Lord, bless this mess. Thank you for these pages that contain numbers, shapes, colors, and animals, all of which are molding my little girl into the woman You want her to be.
Thank You for her Christmas books that tell of Your birth and how much You love her. You really love her—and our family—more than I could ever imagine!
Thank You for the clutter that fills our room as it is a sign our baby had fun today.
Thank You for the time I’ll spend tidying up; it gives me a moment to slow down and look to You with gratitude.
I tidy after I rise from the sofa where I’ve just finished feeding our little one before bed. I carry her warm, snuggly body down the hall into our bedroom and into the conjoined sitting room, which is perfect for her nursery. I walk slowly as it’s dark and I haven’t reached the only source of light in her room, a small lamp. There are also clothes everywhere. I mean everywhere. More books, too.

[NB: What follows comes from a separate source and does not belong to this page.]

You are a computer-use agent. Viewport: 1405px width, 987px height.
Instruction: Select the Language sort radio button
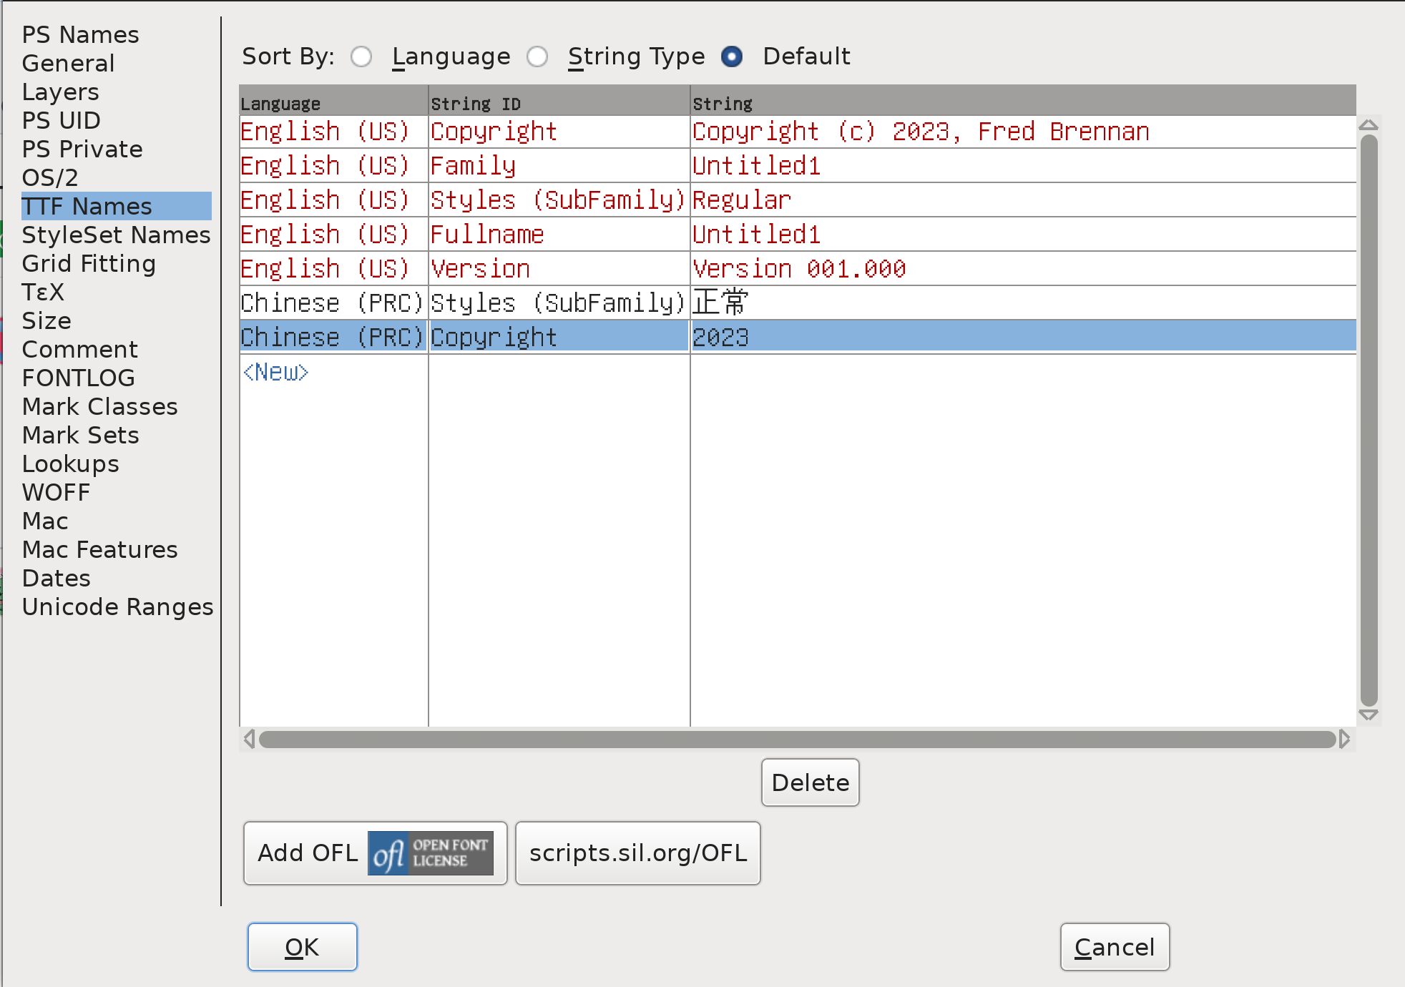(361, 57)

Lord, bless this mess. Thank You for lighting my path when things seem dim—in this room and in my life.
Thank You for the clothes I have folded and refolded and still not put in their rightful place because You’ve blessed me with a child who needs me in this stage of life. Her clothes are many, but instead of creating stress, let them serve as reminders of Your provision. You have told us we shouldn’t worry about our bodies or what we’ll wear, and I believe You also mean that when our clothes are in excess.
It was 9:03 p.m. when our girl was fast asleep in her crib. She rested well, just as she does at the end of each day. She never sees our home as I do. Because of the lessons I’m learning through her, I can take a step back and say, “Lord, thank you for this mess.”